Text -
..........

A screenshot of Romar's latest tweets.

July 3, 2012

By Gregg Bell
UW Director of Writing

Click here to receive Gregg Bell Unleashed via email each week.

SEATTLE - Isaiah Thomas roared. So did Matthew Bryan-Amaning.

Quincy Pondexter couldn't believe it. Neither could Tony Wroten.

Huskies howled across the Internet two weeks ago at something next to impossible. The online equivalent of paternal, old-school Lorenzo Romar wearing baggy shorts down around his knees, unlaced Air Jordans on his feet and Beats over his ears.

Yep, ol' "Coach Ro" has joined Twitter.

"Can't believe he got a twitter. lol," Wroten tweeted in response.

You don't believe it, either? Check it out here.

Thomas, Romar's point guard until he was drafted last summer by the Sacramento Kings, was one of several former Huskies to react after Romar welcomed himself to Twitter on June 20.

But Thomas was only one of a handful of former players welcoming Romar.

Then there was this debut-day Twitter exchange between Romar and one of his first standout guards at Washington, Will Conroy:

Romar gained more than 2,500 followers after his first tweet on June 20. As my old colleague at the Associated Press here in Seattle Tim Booth noted, "That's a pretty good tweet-to-follower ratio."

Romar was up to 4,367 followers Tuesday morning, still less than two weeks since he started tweeting on an account UW's athletic department had created and saved for him months ago.

What in the name of John Wooden is going on here?

"I've been going around and around about it for a while," Romar told me last week over the telephone from the NBA draft in Newark, N.J., hours after he watched Terrence Ross and Wroten become the first Huskies ever to go in the first round of the same draft.

"I've always been the late bloomer in everything I've done," Romar joked.

This is the same 53-year-old man who fidgeted and stewed through a rare "Midnight Madness" start to preseason practice a few Octobers ago. Romar impatiently waited through a silly dance contest between Washington's men's and women's teams plus a dunk contest that night - then vowed never to host another such event again.

This is the same Romar that asked me this spring as a press conference was starting about the old-school microphone that was on my iPhone screen as I placed the device on the table in front of him. When I said it was the audio-recording feature on the phone most UW athletics staffers carry, Romar's eyes grew large as he exclaimed, "You've got to show me how to work that!"

This is the same coach that has threatened to ban his players from using social media during recent seasons, for fear they would become distracted - especially Thomas and, last season, Wroten. Romar refers to them as "the most prolific tweeters I know."

That description came, by the way, in a hip tweet to Thomas and Wroten from their old coach on June 20:

Yes, Romar is now one of them.

"No, they tease me, for sure," Romar said with a chuckle when I joshed him about creating more buzz than in any of his previous 10 Junes Washington's coach. "They've been telling me, `I can't believe you joined Twitter! No way!'

"It's OK. I can handle it."

..........

Set of tasks -
[a] Answer these questions about the article on Romar joining Twitter:
(i) On what date did Romar welcome himself to Twitter?
(ii) How many followers did Romar have on Tuesday morning?
(iii) Which two players became the first Huskies ever to go in the first round of the same NBA draft?
[b] Replace "debut-day" with "first-day" in the passage of the article on Romar joining Twitter that begins at the words "But Thomas was" and stops after "going on here?". Give the passage with that change.

Available data -
..........

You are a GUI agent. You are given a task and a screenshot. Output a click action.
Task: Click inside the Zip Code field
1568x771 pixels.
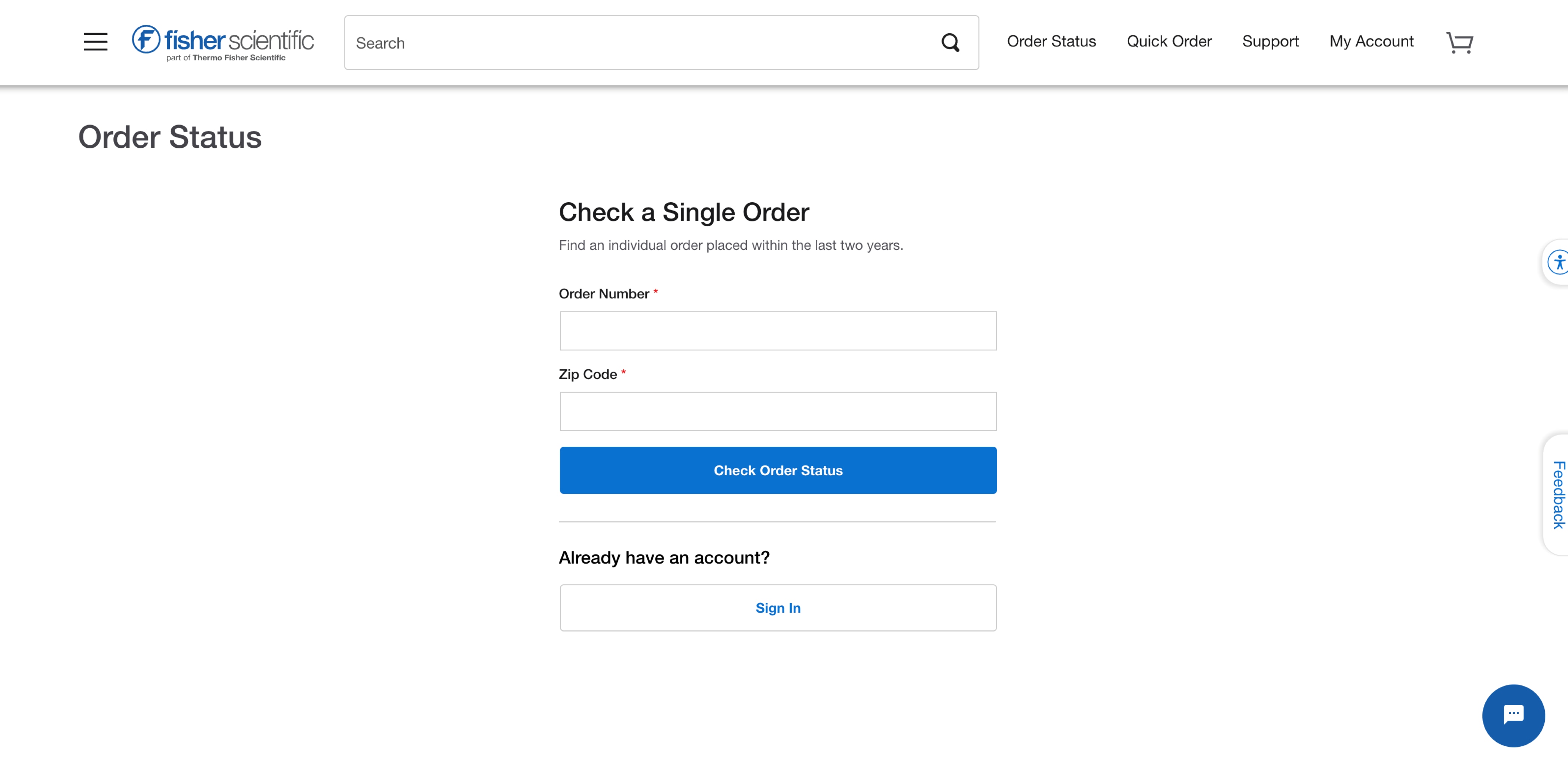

..........

Final results -
[a]
(i) June 20
(ii) 4,367
(iii) Terrence Ross and Tony Wroten

[b]
But Thomas was only one of a handful of former players welcoming Romar.

Then there was this first-day Twitter exchange between Romar and one of his first standout guards at Washington, Will Conroy:

Romar gained more than 2,500 followers after his first tweet on June 20. As my old colleague at the Associated Press here in Seattle Tim Booth noted, "That's a pretty good tweet-to-follower ratio."

Romar was up to 4,367 followers Tuesday morning, still less than two weeks since he started tweeting on an account UW's athletic department had created and saved for him months ago.

What in the name of John Wooden is going on here?